__SELECTION__.
START
Six Years Later Mitrice Richardson’s Death is Still An Unsolved Mystery

We’re not against the police. We’re not against the police department, but we are against police who commit misconduct (and those who help cover it up).

Before Black Lives Matter became a movement, before there was daily scrutiny of the police on the evening news and before videos showcasing police brutality on African-Americans came a dime a dozen–her life mattered.

It’s hard to believe that it’s been six years since the disappearance of Mitrice Richardson and five years since her decomposing naked corpse was found in a Malibu ravine.

By now you should know the story.

24-year-old Mitrice Richardson found herself at the swanky Geoffrey’s restaurant in Malibu where they claim she was acting bizarre and unable to pay her $89.51 bill. Mitrice was allowed to phone her great grandmother (using Geoffrey’s phone), who was willing to pay the bill over the phone, but Geoffrey’s manager declined the payment. The sheriff’s are called and a citizen’s arrest is performed.

Now keep in mind that Geoffrey’s is the same restaurant where actor Mel Gibson was taken in 2006 after his drunk driving arrest and later given a ride to his car by deputies. But Mitrice had her car impounded and Deputies Armando Loureiro and Frank Browe of the Los Angeles County Sheriff’s Malibu/Lost Hills Department took her into custody.
END
__GIVEN DATA__.
START
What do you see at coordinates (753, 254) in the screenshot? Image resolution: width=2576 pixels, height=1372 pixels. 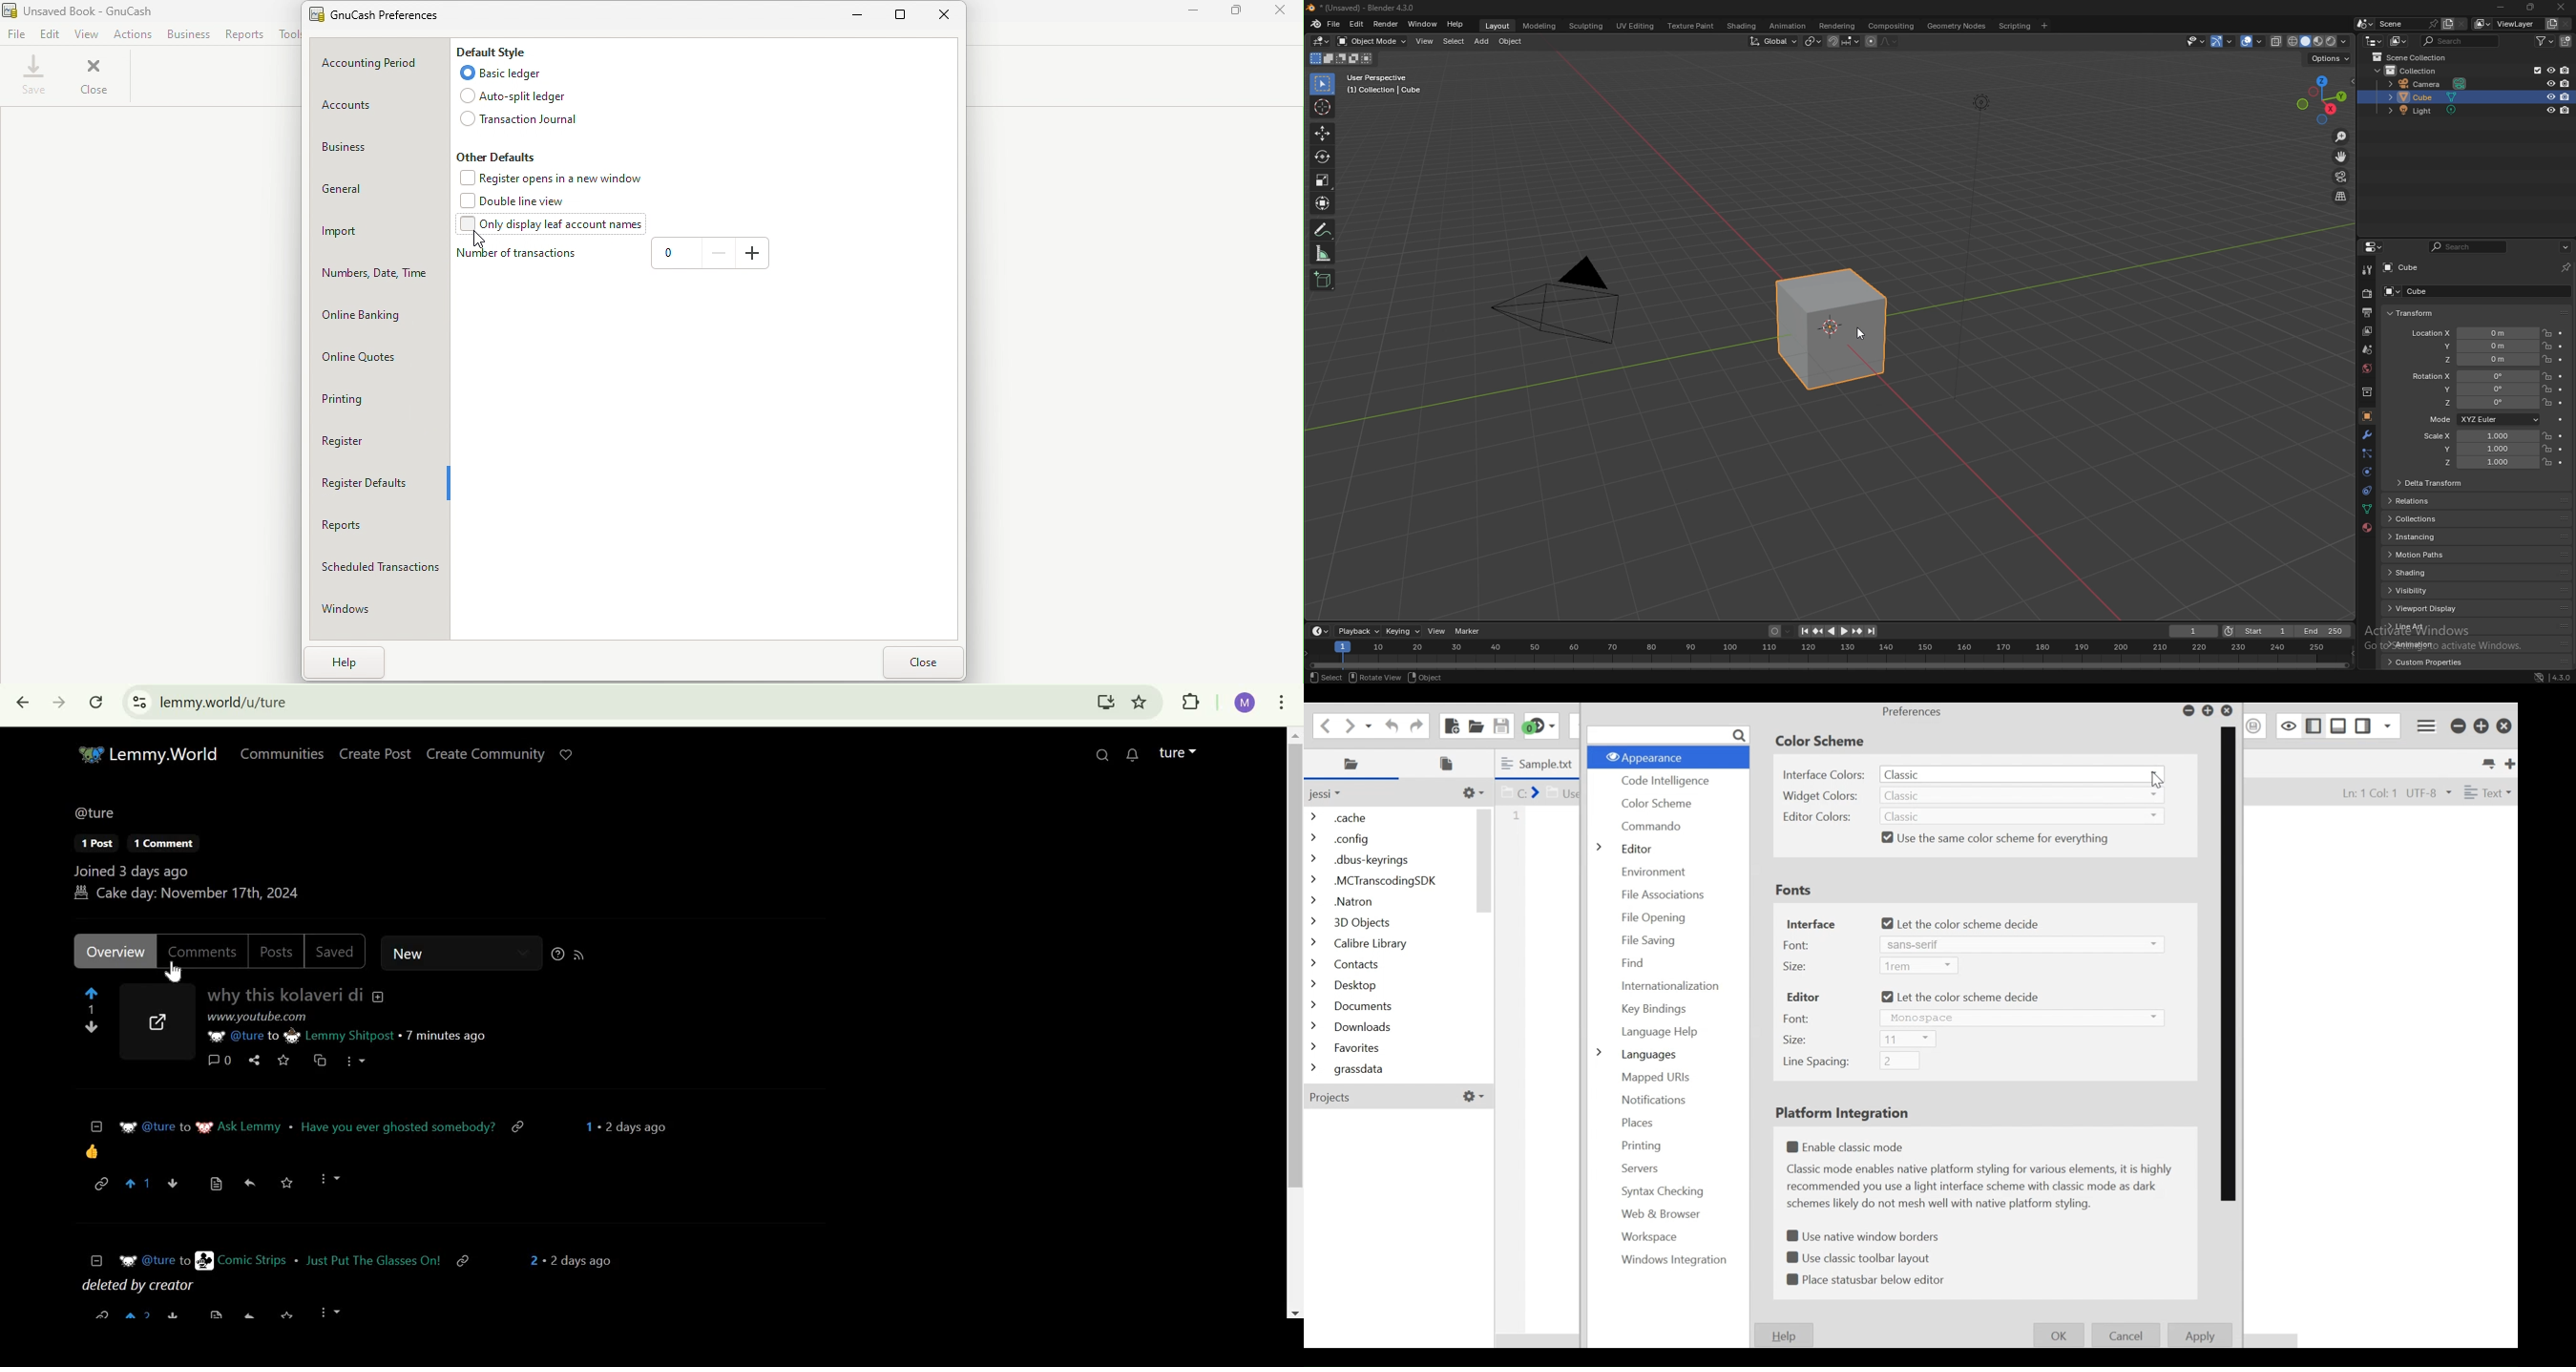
END
__CHALLENGE__.
In the article about Mitrice Richardson, rewrite the paragraph beginning "24-year-old Mitrice Richardson found herself" as a short bulleted list that keeps its main facts.

__FULL ANSWER__.
- Mitrice Richardson, 24, was at Geoffrey's restaurant in Malibu.
- It was claimed that she was acting bizarre and could not pay her $89.51 bill.
- Using Geoffrey's phone, she called her great grandmother, who was willing to pay the bill over the phone.
- Geoffrey's manager declined the payment.
- The sheriff's were called, and a citizen's arrest was performed.